Feito o aviso, digo-vos que Tinker Tailer Soldier Spy é melhor que qualquer James Bond. Não é tão bom como estava à espera (nem como o Let the Right One In) mas não desilude. A peça fulcral deste jogo de xadrez é George Smiley, espião reformado compulsivamente (depois de um golpe palaciano na cúpula do MI6) e a quem é atribuída a missão de desvendar a identidade de um informador plantado na sua antiga equipa.

Situada em plena Guerra Fria, a acção de Tinker Tailor Soldier Spy torna urgente a descoberta desse informador. Através dele os soviéticos têm acesso às informações mais confidenciais do lado ocidental da cortina de ferro e - como o provam numa cena inicial - não têm problemas em sacrificar quem for preciso para fazer o cheque-mate.

As minhas diversas alusões ao xadrez são propositadas. Não só porque os quatro suspeitos são identificados com as suas respectivas peças, mas sobretudo porque o combate de Smiley é quase sempre intelectual e para suceder terá de ter um melhor conhecimento das regras do jogo e um raciocínio mais rápido que os seus opositores. No MI6 de James Bond ganharia quem corresse mais depressa, aqui é a velha guarda, mais sabida e matreira, que tem a vantagem.

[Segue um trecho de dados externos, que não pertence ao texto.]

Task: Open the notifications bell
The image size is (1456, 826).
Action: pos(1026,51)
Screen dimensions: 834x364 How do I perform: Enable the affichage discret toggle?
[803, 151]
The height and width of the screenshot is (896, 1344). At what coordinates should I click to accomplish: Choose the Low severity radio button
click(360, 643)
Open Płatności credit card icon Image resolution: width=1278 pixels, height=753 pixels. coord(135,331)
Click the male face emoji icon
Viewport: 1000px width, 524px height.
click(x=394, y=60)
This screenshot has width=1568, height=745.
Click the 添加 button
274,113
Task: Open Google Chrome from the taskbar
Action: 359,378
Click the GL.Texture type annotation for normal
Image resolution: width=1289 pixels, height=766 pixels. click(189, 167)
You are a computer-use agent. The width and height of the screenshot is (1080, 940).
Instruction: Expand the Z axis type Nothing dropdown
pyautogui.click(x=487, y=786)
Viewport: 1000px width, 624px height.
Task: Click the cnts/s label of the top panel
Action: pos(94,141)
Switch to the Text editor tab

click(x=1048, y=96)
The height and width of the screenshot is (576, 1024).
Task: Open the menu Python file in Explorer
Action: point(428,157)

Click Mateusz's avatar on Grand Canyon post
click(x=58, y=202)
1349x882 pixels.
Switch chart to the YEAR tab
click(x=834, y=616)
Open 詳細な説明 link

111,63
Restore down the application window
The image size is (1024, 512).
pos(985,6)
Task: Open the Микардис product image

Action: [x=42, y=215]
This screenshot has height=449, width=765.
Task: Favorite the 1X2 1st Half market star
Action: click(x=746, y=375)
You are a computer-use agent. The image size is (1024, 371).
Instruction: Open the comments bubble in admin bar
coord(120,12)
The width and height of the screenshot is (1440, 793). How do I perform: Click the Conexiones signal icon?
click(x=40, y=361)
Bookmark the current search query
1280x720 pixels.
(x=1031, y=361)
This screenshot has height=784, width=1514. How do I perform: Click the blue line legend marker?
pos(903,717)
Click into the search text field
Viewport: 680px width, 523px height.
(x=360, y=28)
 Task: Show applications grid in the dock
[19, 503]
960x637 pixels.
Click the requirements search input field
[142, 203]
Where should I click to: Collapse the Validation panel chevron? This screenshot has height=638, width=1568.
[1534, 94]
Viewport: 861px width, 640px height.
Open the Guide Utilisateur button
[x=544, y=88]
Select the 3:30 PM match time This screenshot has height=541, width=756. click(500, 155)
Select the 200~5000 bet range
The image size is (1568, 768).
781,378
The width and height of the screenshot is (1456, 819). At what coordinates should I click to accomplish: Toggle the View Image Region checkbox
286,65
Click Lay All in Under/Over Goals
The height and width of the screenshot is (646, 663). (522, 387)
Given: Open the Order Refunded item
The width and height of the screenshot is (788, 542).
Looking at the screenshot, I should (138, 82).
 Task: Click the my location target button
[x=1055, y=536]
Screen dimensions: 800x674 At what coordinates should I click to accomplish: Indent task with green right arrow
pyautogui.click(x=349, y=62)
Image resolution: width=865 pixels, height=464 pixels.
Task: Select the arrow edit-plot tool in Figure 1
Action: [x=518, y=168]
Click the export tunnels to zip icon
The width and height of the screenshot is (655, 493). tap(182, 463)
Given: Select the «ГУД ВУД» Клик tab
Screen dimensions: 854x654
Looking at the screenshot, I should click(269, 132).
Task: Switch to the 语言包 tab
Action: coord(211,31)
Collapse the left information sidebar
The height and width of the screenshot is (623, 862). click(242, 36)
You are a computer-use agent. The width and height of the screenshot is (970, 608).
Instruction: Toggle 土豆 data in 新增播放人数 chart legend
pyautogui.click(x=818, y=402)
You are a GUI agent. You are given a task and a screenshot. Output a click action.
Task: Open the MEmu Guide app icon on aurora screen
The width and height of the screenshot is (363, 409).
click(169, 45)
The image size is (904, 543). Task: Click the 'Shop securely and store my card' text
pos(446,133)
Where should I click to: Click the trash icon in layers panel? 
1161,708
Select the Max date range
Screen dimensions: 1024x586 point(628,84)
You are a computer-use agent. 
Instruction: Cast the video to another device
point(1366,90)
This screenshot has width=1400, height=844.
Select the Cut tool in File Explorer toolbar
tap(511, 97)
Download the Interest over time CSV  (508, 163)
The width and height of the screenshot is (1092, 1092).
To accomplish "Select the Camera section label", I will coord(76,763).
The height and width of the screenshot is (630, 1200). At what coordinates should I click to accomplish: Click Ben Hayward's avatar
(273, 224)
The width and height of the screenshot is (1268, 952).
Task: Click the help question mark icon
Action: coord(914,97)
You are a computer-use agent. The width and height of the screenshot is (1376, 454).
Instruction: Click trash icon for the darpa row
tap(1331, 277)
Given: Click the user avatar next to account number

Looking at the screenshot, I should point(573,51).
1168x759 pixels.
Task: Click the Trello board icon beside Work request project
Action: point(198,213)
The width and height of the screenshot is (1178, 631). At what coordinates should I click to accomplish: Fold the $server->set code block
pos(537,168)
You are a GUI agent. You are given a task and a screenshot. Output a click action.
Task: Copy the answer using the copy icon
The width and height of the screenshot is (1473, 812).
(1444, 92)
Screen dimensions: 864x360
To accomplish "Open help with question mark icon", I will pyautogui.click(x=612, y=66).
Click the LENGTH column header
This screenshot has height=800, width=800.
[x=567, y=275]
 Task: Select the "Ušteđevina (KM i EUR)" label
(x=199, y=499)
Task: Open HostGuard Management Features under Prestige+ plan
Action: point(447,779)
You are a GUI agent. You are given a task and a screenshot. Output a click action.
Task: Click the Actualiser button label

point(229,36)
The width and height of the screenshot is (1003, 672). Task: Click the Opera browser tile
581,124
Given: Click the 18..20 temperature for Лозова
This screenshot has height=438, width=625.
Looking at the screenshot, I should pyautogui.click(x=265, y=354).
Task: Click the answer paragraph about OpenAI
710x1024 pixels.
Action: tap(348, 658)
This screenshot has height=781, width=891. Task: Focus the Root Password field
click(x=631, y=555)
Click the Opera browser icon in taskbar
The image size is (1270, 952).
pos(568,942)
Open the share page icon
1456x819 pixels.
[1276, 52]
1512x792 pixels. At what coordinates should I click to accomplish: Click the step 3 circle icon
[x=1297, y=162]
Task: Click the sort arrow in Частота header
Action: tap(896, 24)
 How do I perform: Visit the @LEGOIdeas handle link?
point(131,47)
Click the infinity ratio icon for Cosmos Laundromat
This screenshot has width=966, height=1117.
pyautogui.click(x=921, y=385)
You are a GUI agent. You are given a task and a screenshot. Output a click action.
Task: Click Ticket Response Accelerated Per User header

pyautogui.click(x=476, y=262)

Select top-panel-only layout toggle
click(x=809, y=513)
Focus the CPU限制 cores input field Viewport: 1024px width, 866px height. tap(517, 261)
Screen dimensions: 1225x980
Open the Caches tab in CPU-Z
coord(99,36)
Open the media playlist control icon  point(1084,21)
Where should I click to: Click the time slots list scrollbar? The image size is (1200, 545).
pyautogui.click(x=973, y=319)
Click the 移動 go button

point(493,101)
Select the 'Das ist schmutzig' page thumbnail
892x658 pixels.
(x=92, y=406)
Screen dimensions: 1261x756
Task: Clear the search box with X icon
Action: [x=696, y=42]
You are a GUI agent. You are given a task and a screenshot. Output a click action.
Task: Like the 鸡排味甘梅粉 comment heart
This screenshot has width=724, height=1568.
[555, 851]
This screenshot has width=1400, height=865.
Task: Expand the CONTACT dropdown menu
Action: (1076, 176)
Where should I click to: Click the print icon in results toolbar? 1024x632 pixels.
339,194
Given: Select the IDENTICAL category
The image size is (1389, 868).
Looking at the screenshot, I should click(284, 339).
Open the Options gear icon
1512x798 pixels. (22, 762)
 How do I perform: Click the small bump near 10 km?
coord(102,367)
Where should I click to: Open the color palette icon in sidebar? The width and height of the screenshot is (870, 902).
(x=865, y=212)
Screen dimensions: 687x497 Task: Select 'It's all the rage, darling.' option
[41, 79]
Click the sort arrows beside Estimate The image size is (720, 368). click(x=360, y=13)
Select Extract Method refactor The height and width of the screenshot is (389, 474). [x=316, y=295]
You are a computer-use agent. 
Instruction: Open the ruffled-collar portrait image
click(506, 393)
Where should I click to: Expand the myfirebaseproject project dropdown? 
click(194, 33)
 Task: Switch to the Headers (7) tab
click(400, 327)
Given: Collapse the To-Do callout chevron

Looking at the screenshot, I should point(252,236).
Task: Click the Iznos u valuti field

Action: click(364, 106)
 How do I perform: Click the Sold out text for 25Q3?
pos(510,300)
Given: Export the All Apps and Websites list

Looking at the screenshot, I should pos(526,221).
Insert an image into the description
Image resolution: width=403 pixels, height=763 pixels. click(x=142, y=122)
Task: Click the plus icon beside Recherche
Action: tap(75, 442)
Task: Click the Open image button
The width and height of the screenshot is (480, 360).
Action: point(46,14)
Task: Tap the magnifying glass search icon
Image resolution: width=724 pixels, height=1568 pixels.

O ritmo do filme segue o da perseguição conduzida por Smiley (e, provavelmente, o do livro) pelo que por vezes torna-se demasiado lento, mas em momento nenhum me senti aborrecido com o que estava a ver. Sinal de que os argumentistas merecem um elogio? Sim senhor, mas não só eles. O realizador usou o mesmo esquema cromático que já tinha mostrado dominar e torna Londres uma tão cidade suja, monocromática e escura que induz a desconfiança e o conjunto de actores (basicamente tudo o que de melhor a Inglaterra tem para oferecer) mantém-se a um nível uniformemente alto.

A impressão com que fiquei foi que o processo por detrás da produção deste filme foi não a de um jogo de xadrez, mas sim um puzzle. Todas as peças foram cuidadosamente montadas para que no final tivéssemos um filme que não é fácil mas que é muito interessante.